What is Compelling Content?

Empire State BuildingCompelling content.

It seems to be an overused term. What exactly do social media experts and marketers mean when they say “compelling content”?

It’s hard to define. It’s especially hard for simpletons like me to figure out.

I try to think in this sense when I write content for anything – blog posts, emails, websites, etc. – Compelling Content = What’s the story? How can I make this interesting? What is the unique angle on this topic that will get people’s attention, educate them, and elevate their lives all while being entertaining?

It’s no small task, but it’s why some bloggers rise to the top with tons of followers while others flounder with just a few visitors each month.

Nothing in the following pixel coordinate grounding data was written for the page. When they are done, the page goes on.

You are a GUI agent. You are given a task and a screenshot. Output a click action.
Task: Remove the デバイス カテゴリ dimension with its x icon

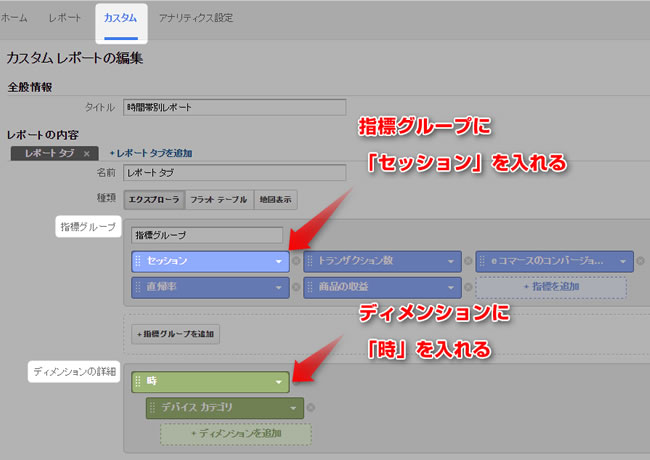pos(310,408)
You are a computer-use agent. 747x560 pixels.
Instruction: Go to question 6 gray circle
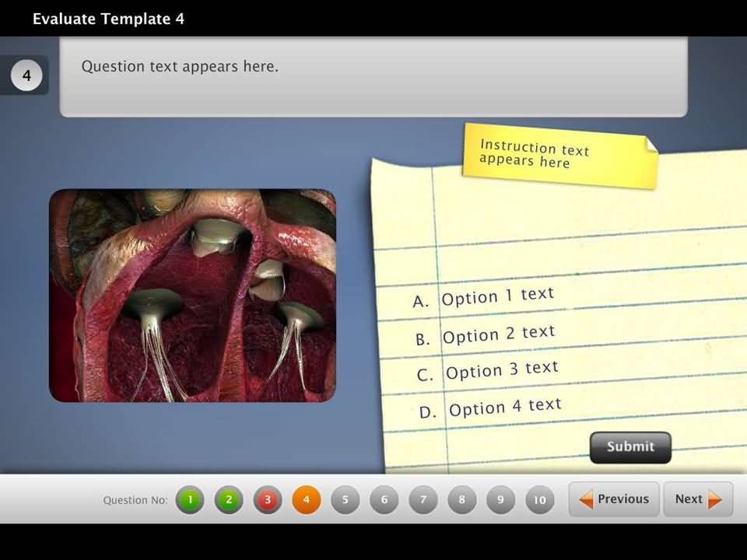click(x=384, y=500)
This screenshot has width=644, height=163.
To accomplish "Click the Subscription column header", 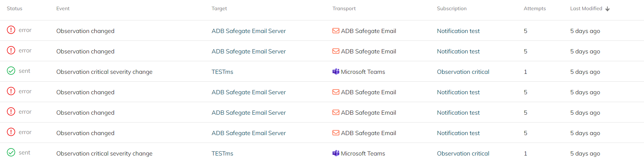I will pos(451,9).

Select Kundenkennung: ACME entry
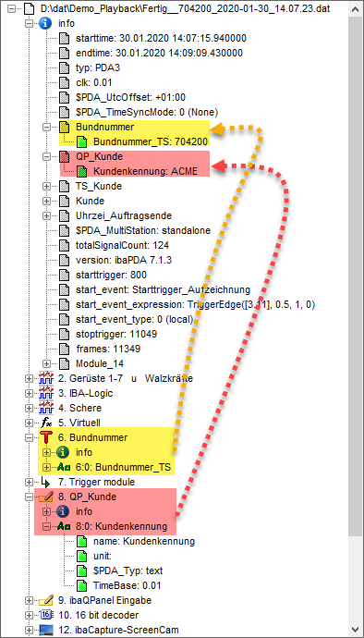pos(145,171)
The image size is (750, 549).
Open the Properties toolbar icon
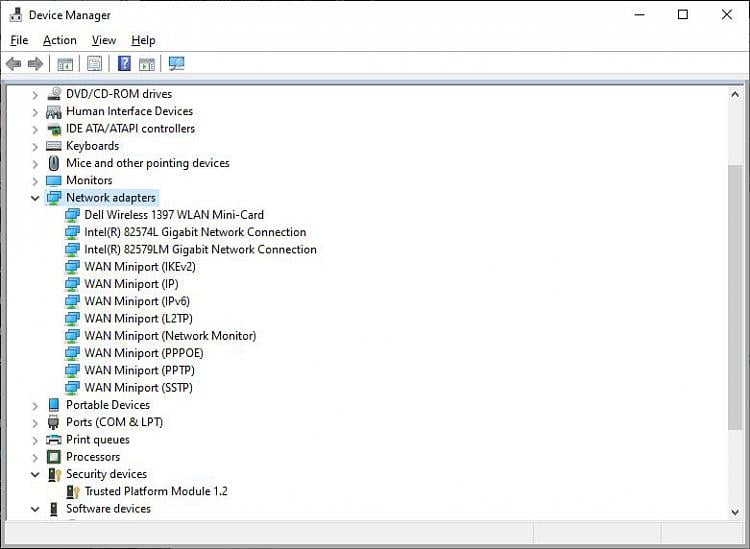coord(94,64)
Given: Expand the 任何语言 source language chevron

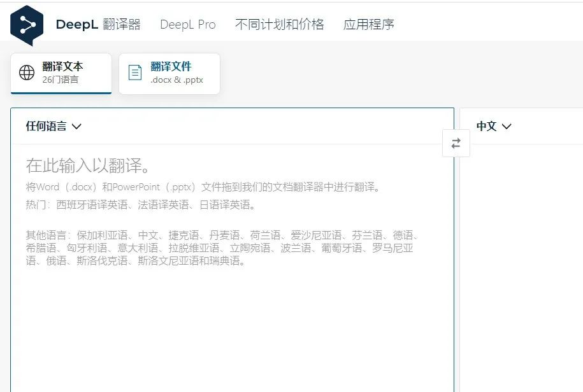Looking at the screenshot, I should (77, 127).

What’s the Story, Morning Glory?

Starting out each blog post with the question is another way of saying – why will people read this post? An even better way to think about a post is to picture your exact target audience, think of one person and write the post with the idea of entertaining them and keeping them interested in what you’re writing.

Here are a few examples of blogs that have the storytelling angle down.

A favorite blog of mine is Copyblogger. Take the post How to Get 6,312 Subscribers to Your Business Blog in One Day. Now that’s a pretty interesting title and as you read the post you’ll pick up on the story. It’s interesting. It’s specific. The post has personality yet it’s full of actionable tips on how to grow a business blog.

Over time, the best blogs become stories themselves. While posts remain stories there is a much bigger story taking place every day on the blog. Readers come back because they want to see where the story is going to go next. Think of travel bloggers or food bloggers. They’re recapping their lives and people are interested.

One example might be Mark’s Daily Apple. I love this blog for all the good information on eating right and getting the right kind of exercise. Mark’s narrative is an ongoing story for readers. For years people have been coming back to see what he’s going to do next. Mark is always experimenting with eating and exercise. He’s always tweaking and improving the way he lives his life. People come to his blog every day because Mark’s story is interesting. Mark isn’t like other health gurus. He’s fun. He’s interesting. He has a story to tell.

A few other examples of blogs with great stories in each post include the Mint Blog on personal and business finance. It’s a great blog for learning how to manage money. The topic on the surface doesn’t seem interesting, but people pay attention and go back each day.

Another blog I find interesting is the Art of Manliness. Each of the posts on the blog are unique ways men can become more manly. Take, for example, the post Dressing Taller: 10 Tips for Short Men. The title is a great story and the post backs up the promise the title makes by being interesting, telling a story, and giving plenty of good and actionable advice. It’s great.

Back to Compelling Content

Compelling content is not some magical sauce you sprinkle over your blog to make it interesting. Compelling content is about telling interesting stories. The stories may not always be interesting to you. The stories need to be interesting to your target audience; your target customer.

Figure out what’s interesting to your customers, write what’s entertaining and educating and elevate their lives.

It’s one way to find success with your blog.

The next step is determining if you or people in your business can handle the task or if you need to go outside for some help.